Computerized tomography (CT), also known as computerized transaxial tomography, is recognized as a major breakthrough in x-ray technology. Sales of the equipment necessary to perform CT scans have risen sharply each year since their introduction in 1972. CT scans, by combining and integrating thousands of x-ray images simultaneously taken from a number of different angles around the body, produce cross-sectional images or "slices" of the body. The use of CT scans greatly improves density resolution of the resultant image over conventional x-rays, and, more importantly, it overcomes the problem of superimposition always inherent in a two-dimensional representation of a three-dimensional object.
One problem which has become apparent during the rapid development of CT scanning apparatus is that the contrast media preparations commercially available are not ideally suited for use therewith for several reasons. First, CT procedures utilize a high-energy x-ray source, i.e. peak energy levels in the 120-150 keV range and mean energy in the 50-80 keV range. Therefore, contrast preparations utilized in such procedures should ideally have a K-absorption edge in the 50-80 keV range. The preparations currently in use, which are principally insoluble salts of barium and iodinated lipids are not ideally suited for CT scans since they have K-absorption edges in the 30-40 keV range.
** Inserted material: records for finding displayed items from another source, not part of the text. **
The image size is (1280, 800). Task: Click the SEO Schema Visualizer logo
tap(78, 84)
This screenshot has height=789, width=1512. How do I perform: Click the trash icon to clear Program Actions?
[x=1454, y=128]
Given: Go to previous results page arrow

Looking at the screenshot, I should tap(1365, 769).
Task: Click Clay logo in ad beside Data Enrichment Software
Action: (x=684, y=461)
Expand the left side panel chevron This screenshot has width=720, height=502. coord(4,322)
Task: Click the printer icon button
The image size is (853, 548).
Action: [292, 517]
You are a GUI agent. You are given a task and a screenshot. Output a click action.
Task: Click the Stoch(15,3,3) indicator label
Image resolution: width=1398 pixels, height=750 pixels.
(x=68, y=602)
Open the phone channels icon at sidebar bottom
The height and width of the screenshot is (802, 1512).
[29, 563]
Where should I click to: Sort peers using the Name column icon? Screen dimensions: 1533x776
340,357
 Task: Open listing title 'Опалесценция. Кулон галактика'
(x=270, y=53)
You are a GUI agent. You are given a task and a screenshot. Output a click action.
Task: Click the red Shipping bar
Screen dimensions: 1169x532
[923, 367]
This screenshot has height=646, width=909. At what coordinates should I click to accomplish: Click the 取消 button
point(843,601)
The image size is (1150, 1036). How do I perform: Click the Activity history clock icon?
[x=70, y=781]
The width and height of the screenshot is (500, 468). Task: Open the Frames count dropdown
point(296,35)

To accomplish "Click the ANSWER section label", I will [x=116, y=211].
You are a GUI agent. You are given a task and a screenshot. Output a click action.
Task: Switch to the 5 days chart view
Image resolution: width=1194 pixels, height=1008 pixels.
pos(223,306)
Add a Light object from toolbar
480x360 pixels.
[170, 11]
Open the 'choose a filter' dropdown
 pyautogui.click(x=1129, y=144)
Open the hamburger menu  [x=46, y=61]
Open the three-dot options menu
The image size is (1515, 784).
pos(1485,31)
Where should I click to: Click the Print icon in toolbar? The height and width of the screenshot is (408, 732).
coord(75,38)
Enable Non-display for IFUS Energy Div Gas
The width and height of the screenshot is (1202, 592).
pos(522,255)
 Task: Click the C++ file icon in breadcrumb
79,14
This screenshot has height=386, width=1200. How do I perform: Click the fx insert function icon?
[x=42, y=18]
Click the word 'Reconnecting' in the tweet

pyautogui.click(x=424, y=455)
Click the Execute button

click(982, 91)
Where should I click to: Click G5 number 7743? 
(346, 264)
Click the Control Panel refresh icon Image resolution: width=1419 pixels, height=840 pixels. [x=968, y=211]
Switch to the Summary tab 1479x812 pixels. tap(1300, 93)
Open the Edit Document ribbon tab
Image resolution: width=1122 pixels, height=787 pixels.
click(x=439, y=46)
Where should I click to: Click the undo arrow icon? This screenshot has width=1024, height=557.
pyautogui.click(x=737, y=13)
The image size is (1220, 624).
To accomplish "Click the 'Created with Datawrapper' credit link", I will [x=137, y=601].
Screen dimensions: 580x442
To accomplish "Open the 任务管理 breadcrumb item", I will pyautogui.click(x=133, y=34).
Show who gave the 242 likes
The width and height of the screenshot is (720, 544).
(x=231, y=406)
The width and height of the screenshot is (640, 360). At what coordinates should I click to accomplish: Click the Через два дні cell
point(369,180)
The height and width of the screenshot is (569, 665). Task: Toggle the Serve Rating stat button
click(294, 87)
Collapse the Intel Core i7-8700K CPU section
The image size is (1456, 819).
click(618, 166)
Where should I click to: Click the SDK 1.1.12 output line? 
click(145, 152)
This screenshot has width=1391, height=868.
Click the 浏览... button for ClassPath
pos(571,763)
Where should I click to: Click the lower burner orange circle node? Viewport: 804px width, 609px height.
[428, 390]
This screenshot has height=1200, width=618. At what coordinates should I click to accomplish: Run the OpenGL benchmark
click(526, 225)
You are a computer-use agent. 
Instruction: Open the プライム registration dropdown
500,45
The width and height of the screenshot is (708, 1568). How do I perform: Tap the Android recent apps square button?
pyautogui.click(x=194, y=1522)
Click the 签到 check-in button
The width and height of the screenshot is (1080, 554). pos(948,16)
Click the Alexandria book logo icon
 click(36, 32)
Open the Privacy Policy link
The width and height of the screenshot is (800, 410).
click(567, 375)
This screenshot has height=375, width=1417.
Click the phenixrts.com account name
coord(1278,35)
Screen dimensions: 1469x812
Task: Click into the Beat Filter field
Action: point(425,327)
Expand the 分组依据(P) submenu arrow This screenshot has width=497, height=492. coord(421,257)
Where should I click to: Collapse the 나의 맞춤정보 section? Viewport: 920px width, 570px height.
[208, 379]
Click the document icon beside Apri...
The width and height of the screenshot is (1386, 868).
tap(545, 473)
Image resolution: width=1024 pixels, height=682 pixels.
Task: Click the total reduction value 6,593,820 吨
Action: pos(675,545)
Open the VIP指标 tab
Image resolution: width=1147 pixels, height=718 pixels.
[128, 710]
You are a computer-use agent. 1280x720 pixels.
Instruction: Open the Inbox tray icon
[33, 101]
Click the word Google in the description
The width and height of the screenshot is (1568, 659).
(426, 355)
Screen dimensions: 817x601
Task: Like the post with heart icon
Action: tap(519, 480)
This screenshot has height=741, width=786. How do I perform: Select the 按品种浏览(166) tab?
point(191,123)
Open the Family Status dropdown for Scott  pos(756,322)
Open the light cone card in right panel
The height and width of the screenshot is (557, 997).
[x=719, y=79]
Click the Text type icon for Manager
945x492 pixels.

A second major disadvantage with most commercial preparations insofar as their use in CT procedures is concerned is their behavior in the intestinal tract. For example, the barium sulfate preparations present the pharmaceutical chemist a problem in obtaining uniform and stable suspensions of the highly insoluble barium salts which must be employed to avoid the toxicity of soluble barium preparations. Consequently the ability of radiographic preparations containing BaSO.sub.4 to achieve outlining of the bowel is dependent on the capability of suspending agents to cause the insoluble particulate material to adhere to the bowel wall. This problem is even more pronounced with certain barium sulfate preparations which have a tendency to agglomerate. This tendency materially detracts from their ability to uniformly coat the gastrointestinal tract.
The organic iodinated lipid preparations commercially utilized as contrast media are advantageous over the barium sulfate preparations in that they form homogeneous solutions. However, the iodine preparations have an even lower K-absorption edge than barium sulfate, a disadvantage in their use with the high-energy x-rays employed in CT studies. In addition, many iodine-containing preparations increase intestinal motility. This markedly detracts from the capability of such preparations to coat the intestinal mucosa and increases the rate at which they pass through the bowel. In addition, the increased intestinal motility caused by such preparations tends to form regional localized "puddling" in the intestinal tract lumen. Rapid passage of a contrast material through the bowel can be a distinct disadvantage for radiographic preparations since such preparations would only permit visualization of each segment of the bowel during only a short period of time.
In contrast to the aforementioned commercially available materials, preparations are realized in accordance with the present invention which, in addition to being stable and non-toxic, form aqueous solutions which are stable over the pH range encountered within the gastrointestinal tract and uniformly coat the intestinal mucosa, are uniformly distributed throughout the intestinal tract, do not increase intestinal motility and, most important, have a high K-absorption edge therefore being well suited for studies employing high-energy x-ray beams such as those used in CT studies.